Supplied passage >>
------------------------------------------------------------------------
Fierce clashes between Shiite gunmen and troops spread to new Shiite areas of Iraq on Saturday as the overall death toll from five days of bloodshed surged to nearly 230.
   
On Saturday violence was reported from the central Shiite city of Karbala in which 12 "criminals" were killed, local police chief Raed Jawdat Shakir said.
   
He did not provide further details, but said 25 people were also arrested in the operation that began overnight.
   
The death toll from similar clashes between Shiite gunmen and Iraqi and US troops in Baghdad's sprawling Sadr City stronghold rose to at least 75, with another 498 people wounded in the past four days.
   
"Seventy-five people have been killed and 498 wounded in clashes in Sadr City in the last four days," Qassim Mohammed, a spokesman for Baghdad health directorate, told reporters in Sadr City.
   
He accused the US forces of "creating obstacles" in transporting victims of the violence outside the area.
   
"They are preventing even international aid workers to help the wounded," he said during a visit to Sadr City's Imam Ali hospital.
------------------------------------------------------------------------
Dataset content >>
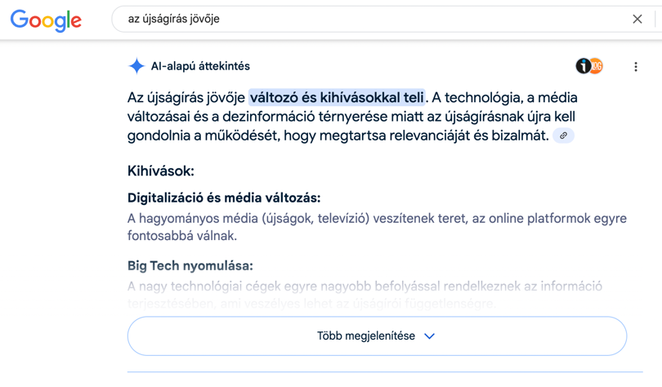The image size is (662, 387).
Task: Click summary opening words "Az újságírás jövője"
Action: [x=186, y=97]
------------------------------------------------------------------------
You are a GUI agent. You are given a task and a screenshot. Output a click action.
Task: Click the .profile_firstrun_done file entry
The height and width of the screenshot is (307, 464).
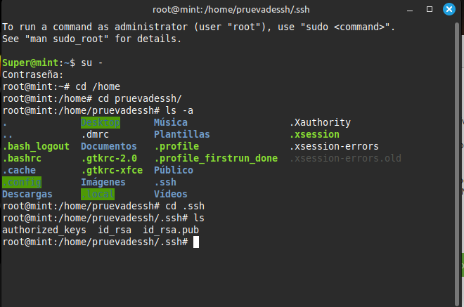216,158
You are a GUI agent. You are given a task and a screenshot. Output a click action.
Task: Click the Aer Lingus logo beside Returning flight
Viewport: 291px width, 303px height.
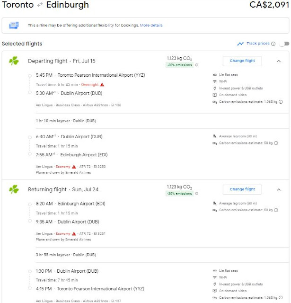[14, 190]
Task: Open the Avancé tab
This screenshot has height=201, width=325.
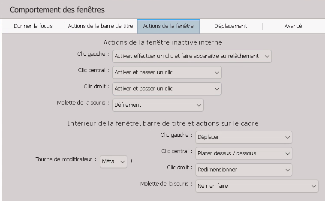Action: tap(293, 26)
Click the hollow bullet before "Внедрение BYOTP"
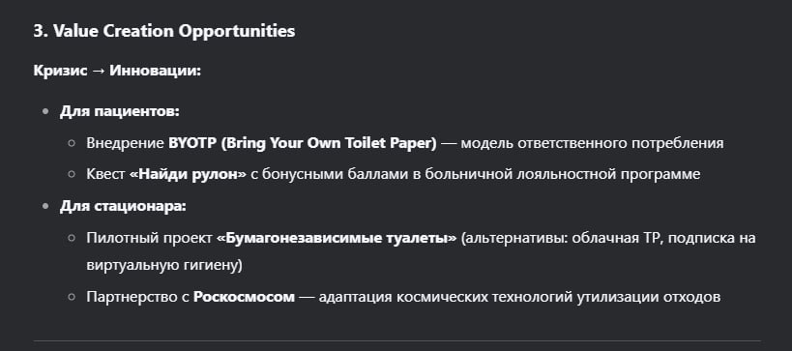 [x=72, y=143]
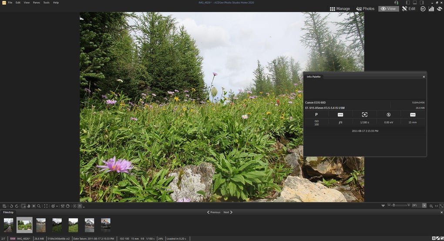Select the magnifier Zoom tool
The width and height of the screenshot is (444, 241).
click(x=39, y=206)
------------------------------------------------------------------------
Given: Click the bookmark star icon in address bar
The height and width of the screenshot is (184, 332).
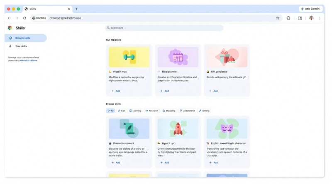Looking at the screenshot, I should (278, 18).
------------------------------------------------------------------------
Problems and tasks >>
(A) Return the portion of the Iraq clashes report from "Fierce clashes between" up to and including "Jawdat Shakir said.", word for word.
(B) In the Iraq clashes report, how many people were arrested in the Karbala operation?
(C) Extend the Iraq clashes report, picking up right after its final sentence.
You can ignore the data entirely.

Solved problems >>
(A)
Fierce clashes between Shiite gunmen and troops spread to new Shiite areas of Iraq on Saturday as the overall death toll from five days of bloodshed surged to nearly 230.
   
On Saturday violence was reported from the central Shiite city of Karbala in which 12 "criminals" were killed, local police chief Raed Jawdat Shakir said.

(B) 25 people.

(C)
Sadr City, bastion of the feared Mahdi Army militia of anti-American cleric Moqtada al-Sadr, has been engulfed in fierce clashes between security forces and the militiamen.
   
Clashes erupted there after Iraqi Prime Minister Nuri al-Maliki launched a crackdown on Shiite fighters in the southern city of Basra on Tuesday.
   
Ahmed, a resident of the slum neighbourhood of some two million people, said the situation was deteriorating.
   
"The hospitals are overflowing with wounded. They can't take any more. Even the medical stores are closed," he said.
   
"There is no electricity, no water or fuel. We are afraid of gunbattles. The main markets are also closed," he added.
   
In Basra eight people were killed in a new air strike early on Saturday as clashes between troops and Shiite fighters continued for the fifth straight day.
   
The countrywide death toll has surged to nearly 230 since Tuesday.
   
Most of the casualties have been in Sadr City, Basra, the southern city of Nasiriyah and the central cities of Kut and Hilla.
   
An AFP photographer said US-led coalition warplanes dropped bombs on the Al-Baath neighbourhood of northwest Basra early on Saturday, killing at least eight people. Several more people were feared killed, he said.
   
The British military in Basra and the US military were not immediately available for comment.
   
American-led coalition forces entered the fight for the first time overnight on Friday when warplanes targeted Shiite militia positions in Basra.
   
"Coalition forces are providing capability in those niche areas that the Iraqi armed forces don't have," British military spokesman Major Tom Holloway told AFP on Friday.
   
Meanwhile, clashes on the ground in Basra continued.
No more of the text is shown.